Slide 2:I was born on September 1, 2006.
Slide 3:When I was
18 months old,
my parents took me to the doctor for my knock knees, which is when they discovered several abnormalities throughout my whole body.
Slide 4:Just before turning 3, I was diagnosed with MPS IV,
Morquio Syndrome.
Slide 5:Morquio Syndrome is a very rare
storage disease
that primarily affects the bones.
Slide 6:One trait of Morquio Syndrome is short stature…
I will most likely grow to about
3-4 feet tall.
Slide 7:Morquio Syndrome is a progressive disease, meaning it will get worse over time.

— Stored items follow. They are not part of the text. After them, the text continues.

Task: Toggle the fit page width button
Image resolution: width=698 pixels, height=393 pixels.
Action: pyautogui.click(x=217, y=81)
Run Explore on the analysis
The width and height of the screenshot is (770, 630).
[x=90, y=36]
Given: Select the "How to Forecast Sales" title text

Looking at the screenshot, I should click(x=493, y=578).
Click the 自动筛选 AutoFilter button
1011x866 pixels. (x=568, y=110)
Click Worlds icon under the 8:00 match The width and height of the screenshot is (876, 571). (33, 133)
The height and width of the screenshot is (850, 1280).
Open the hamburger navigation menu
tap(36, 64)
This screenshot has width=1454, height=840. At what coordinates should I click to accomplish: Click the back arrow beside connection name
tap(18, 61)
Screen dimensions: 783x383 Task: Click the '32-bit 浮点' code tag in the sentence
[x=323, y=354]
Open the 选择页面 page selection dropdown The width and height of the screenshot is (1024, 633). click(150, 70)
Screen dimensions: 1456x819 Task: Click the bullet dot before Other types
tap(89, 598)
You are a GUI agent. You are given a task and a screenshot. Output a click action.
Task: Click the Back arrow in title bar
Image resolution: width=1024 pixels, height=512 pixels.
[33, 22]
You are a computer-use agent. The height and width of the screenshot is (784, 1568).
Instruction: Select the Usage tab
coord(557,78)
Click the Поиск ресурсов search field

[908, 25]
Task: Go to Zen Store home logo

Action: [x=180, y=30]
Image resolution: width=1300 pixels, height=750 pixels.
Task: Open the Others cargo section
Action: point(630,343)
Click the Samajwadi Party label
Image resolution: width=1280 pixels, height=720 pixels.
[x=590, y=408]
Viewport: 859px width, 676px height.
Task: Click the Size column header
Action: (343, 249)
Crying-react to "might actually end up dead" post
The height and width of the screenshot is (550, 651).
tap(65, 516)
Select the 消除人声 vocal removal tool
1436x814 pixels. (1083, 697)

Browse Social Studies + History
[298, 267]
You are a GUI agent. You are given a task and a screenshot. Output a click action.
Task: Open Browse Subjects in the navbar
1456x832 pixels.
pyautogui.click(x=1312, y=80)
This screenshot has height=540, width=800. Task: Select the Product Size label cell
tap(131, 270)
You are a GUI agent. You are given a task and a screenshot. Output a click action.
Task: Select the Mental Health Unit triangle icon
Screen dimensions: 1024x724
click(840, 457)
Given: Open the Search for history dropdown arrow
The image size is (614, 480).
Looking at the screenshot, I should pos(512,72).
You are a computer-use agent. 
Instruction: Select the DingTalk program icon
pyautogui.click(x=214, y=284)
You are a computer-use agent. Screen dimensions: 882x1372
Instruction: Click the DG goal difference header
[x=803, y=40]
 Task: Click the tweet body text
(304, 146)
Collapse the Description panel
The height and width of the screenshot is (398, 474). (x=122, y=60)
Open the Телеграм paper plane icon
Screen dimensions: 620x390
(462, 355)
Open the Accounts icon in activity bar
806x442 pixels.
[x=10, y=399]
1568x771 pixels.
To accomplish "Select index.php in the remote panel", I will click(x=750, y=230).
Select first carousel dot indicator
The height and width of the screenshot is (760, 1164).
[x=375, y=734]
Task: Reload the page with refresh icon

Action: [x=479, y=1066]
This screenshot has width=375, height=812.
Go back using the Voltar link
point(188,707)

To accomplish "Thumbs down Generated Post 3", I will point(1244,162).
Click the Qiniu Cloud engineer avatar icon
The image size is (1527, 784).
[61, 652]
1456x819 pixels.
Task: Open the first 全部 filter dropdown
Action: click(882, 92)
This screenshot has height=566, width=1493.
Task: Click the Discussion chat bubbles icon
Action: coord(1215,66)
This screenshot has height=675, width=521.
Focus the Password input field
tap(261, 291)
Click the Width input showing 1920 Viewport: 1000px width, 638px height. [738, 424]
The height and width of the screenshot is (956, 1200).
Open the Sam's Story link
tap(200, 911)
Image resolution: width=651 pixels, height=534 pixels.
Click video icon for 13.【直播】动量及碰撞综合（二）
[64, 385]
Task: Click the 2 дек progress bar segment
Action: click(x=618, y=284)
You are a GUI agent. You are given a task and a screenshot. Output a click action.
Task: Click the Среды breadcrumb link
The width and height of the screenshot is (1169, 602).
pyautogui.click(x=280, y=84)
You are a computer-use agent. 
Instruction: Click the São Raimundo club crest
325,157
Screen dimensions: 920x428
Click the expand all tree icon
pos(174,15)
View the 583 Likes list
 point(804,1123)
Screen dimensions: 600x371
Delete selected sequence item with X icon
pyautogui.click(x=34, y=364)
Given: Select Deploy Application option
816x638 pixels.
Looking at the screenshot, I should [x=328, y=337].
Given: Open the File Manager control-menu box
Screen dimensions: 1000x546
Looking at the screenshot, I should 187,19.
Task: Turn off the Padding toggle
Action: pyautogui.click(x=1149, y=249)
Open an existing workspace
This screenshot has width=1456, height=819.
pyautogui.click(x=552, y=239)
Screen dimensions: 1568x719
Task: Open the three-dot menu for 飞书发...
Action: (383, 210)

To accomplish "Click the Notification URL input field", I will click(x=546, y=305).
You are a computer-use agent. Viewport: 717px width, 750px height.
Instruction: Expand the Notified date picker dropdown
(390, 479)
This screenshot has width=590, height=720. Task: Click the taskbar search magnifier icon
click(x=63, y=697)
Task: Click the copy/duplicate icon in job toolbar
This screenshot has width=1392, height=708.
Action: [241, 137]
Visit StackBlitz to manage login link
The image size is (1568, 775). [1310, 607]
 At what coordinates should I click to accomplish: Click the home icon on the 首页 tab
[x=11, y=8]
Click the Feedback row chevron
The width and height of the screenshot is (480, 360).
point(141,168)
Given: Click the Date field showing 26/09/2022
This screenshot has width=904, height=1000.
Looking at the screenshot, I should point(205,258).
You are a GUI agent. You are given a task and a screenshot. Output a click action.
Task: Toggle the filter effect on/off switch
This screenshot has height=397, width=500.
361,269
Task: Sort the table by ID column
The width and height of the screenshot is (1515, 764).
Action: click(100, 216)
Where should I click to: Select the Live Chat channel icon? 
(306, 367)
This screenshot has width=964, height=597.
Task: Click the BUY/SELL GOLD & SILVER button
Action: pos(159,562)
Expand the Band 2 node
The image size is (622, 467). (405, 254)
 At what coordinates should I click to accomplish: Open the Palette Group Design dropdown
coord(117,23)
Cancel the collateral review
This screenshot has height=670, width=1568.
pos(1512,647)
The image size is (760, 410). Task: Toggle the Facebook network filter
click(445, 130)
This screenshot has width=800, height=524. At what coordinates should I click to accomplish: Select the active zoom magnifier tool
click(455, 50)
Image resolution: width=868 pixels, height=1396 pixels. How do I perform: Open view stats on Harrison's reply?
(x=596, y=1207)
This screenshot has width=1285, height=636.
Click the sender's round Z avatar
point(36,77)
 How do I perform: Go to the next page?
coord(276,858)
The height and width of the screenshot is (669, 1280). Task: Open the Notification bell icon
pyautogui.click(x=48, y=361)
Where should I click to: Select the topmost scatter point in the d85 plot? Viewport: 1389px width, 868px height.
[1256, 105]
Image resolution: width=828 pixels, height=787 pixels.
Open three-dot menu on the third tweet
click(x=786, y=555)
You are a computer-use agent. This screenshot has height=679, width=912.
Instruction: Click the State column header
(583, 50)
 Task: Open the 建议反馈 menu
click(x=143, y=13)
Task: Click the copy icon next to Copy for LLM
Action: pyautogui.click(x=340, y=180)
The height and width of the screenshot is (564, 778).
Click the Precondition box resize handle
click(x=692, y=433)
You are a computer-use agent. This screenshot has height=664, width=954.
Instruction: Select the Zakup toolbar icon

Slide 8:I have been told to expect
30 – 40 surgeries and countless tests to keep a close eye on my development.
Slide 9:Some surgeries
I can expect are:
neck fusion, hip replacements, and knee, wrist and
ankle corrections.
Slide 10:My life expectancy is anywhere
from 20 – 60
years of age, depending on the progression
of the disease.
Slide 11:Due to the rarity of this disease, there is very little known about it.
Slide 12:At this time,
there is
no cure for
Morquio Syndrome.
Slide 13:Clinical trials have begun
in Europe and will be in the US
by 2010. Hopefully,
a successful treatment will soon follow.
Slide 14:I have been given
a challenge
that I didn’t ask for, but I will take it
and become a better, stronger person because of it.
Slide 15:I know that my life is precious,
and I don’t plan
to waste any of it worrying when I can be enjoying!
Slide 16:That’s why
they call me, “Kaitlyn Evie, Tiny but Mighty.”